Fri Mar 7 04:32:54 CET 2008

1.  Given that the module for lists is called 'lists', not 'list',
     it is rather confusing that the module for binaries is called  
'binary',
     instead of the expected 'binaries'.

     On the other hand, given that the module for strings is called  
"string",
     maybe it's 'lists' that has the wrong name.  Something needs to  
be done
     about naming consistency in modules for data types.

2.  What do you return if you look for something and it isn't there?
     For some reason, people seem to like returning an out-of-range  
index
     at the wrong end.  BASIC does this, Smalltalk does it, but that  
does not
     make it right.  Life gets *so* much simpler if match(Haystack,  
Needle)
     returns an index past the *right* end of the haystack.  Suppose,  
for
     example, we have input with an optional comment; we want to  
remove it.
     [Mind you, EEP 9 is handicapped by starting from a system where
      binary slicing uses just about the worst possible convention,  
but that is
      another and sadder story.]
     [Oh yes, the documentation for the erlang: module gets  
erlang:split_bionary/2
      wrong.  It says that the range for Pos is 1..size(Bin), but 0 is  
*rightly*
      allowed.  Pos is actually the size of the first part, which is  
just right.]

    Example.  Suppose we are given a line of text from some  
configuration file
    as a binary.  It might contain a # comment or it might not.  Our  
only interest is
    in getting rid of it.  In a rational design, where
	match(Haystack, Needle)
    returns the length of the longest prefix of Haystack *not*  
containing Needle,
    we just do
	{Wanted,_} = split_binary(Given, match(Given, <<"#">>))
     With the scheme actually proposed, we have to do
	case match(Given, <<"#">>)
           of 0 -> Wanted = Given
            ; N -> {Wanted,_} = split_binary(Given, N-1)
         end

3.  I appreciate that slicing binaries is supposed to be cheap, but I  
still
     think it would be nice if match had a 3rd argument, saying how  
many bytes
     at the beginning of Haystack to skip.  If it weren't 4pm on a  
Friday with
     my office floor still to tidy up, I could give examples of why  
this can
     make life simpler.

4.  I agree that the proposed binary:split/2 function is useful, but  
the name
     is far too close to split_binary/2 for comfort.  A longer name  
such as
	binaries:split_with_separator(Binary, Separator_Binary)
     might make for less confusion.  Better still, why not make this  
like
     string:tokens/2, which really has exactly the same purpose except  
for the
     data type it applies to?

5.  Ever since I met SNOBOL 4, I have known the operation of removing  
outer
     blanks from a string as trimmming.  It's a little odd to find it  
called
     stripping.  By analogy with ecdysiasis (hem hem) I would expect  
stripping
     to remove visible outer stuff.  I wish string:strip/[1,2,3] could  
be
     renamed.

6.  In the functions
	unsigned_to_bin/1
	bin_to_unsigned/1
     why is the word "binary" abbreviated to "bin"?

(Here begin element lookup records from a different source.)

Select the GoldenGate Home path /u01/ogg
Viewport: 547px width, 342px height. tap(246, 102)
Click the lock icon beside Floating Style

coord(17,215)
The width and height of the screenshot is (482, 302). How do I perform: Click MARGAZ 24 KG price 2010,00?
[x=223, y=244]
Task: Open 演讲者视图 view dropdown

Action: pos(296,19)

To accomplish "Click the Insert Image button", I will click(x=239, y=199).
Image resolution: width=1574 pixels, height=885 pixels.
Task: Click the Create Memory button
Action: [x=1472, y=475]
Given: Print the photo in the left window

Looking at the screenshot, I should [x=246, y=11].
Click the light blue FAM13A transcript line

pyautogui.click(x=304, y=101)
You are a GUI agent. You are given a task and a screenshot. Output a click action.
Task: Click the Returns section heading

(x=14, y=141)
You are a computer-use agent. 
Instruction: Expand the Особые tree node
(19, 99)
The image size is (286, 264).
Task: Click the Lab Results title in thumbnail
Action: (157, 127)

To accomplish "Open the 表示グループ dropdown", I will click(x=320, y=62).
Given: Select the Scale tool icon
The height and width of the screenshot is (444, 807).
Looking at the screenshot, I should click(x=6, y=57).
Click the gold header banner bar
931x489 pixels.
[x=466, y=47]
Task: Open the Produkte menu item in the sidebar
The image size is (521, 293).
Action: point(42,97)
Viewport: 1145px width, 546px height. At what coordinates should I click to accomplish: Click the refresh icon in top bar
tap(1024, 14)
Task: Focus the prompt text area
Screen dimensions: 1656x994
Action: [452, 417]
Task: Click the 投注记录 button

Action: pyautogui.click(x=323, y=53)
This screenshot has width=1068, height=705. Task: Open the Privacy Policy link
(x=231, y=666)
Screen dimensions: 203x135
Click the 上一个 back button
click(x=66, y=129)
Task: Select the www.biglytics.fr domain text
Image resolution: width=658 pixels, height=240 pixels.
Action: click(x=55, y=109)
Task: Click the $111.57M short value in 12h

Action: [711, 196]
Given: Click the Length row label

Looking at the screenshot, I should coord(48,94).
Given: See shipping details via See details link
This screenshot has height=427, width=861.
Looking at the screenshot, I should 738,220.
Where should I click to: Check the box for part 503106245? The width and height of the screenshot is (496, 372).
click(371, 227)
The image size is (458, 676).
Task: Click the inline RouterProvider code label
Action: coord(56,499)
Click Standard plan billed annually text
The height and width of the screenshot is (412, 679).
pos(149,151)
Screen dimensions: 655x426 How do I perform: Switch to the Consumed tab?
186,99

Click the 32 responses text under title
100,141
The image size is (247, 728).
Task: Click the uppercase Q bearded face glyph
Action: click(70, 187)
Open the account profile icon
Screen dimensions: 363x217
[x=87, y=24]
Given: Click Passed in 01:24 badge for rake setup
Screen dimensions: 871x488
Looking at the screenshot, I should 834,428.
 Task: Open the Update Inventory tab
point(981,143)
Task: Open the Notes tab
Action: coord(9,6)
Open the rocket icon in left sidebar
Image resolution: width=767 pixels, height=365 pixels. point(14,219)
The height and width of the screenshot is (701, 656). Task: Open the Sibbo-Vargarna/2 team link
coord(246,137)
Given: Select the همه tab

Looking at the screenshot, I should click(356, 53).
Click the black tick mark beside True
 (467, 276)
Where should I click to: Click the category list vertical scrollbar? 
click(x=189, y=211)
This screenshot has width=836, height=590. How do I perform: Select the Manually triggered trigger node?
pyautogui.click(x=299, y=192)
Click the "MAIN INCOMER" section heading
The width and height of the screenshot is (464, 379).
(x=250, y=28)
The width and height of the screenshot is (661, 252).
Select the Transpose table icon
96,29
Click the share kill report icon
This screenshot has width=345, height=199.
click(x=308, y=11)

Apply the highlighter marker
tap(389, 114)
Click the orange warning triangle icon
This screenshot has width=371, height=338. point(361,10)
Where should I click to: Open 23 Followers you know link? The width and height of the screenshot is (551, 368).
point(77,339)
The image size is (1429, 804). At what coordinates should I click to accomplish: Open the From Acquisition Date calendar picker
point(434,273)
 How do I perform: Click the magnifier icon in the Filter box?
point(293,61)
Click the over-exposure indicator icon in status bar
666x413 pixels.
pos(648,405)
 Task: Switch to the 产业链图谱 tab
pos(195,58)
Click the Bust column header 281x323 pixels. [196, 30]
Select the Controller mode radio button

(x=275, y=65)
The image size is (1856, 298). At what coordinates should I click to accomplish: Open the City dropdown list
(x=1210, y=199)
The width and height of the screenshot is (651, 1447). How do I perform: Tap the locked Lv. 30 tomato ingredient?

7.  "nth" is a very strange name for a substring operation.
     I would prefer
	subbinary(Binary, Offset[, Length])
	0 =< Offset =< byte_size(Binary)
	0 =< Length =< byte_size(Binary) - Offset
     which would make this compatible with the existing
	split_binary(Binary, Offset)
     function.

While I have been picky about some of the details, it seems to me
that this is a good beginning in a good direction.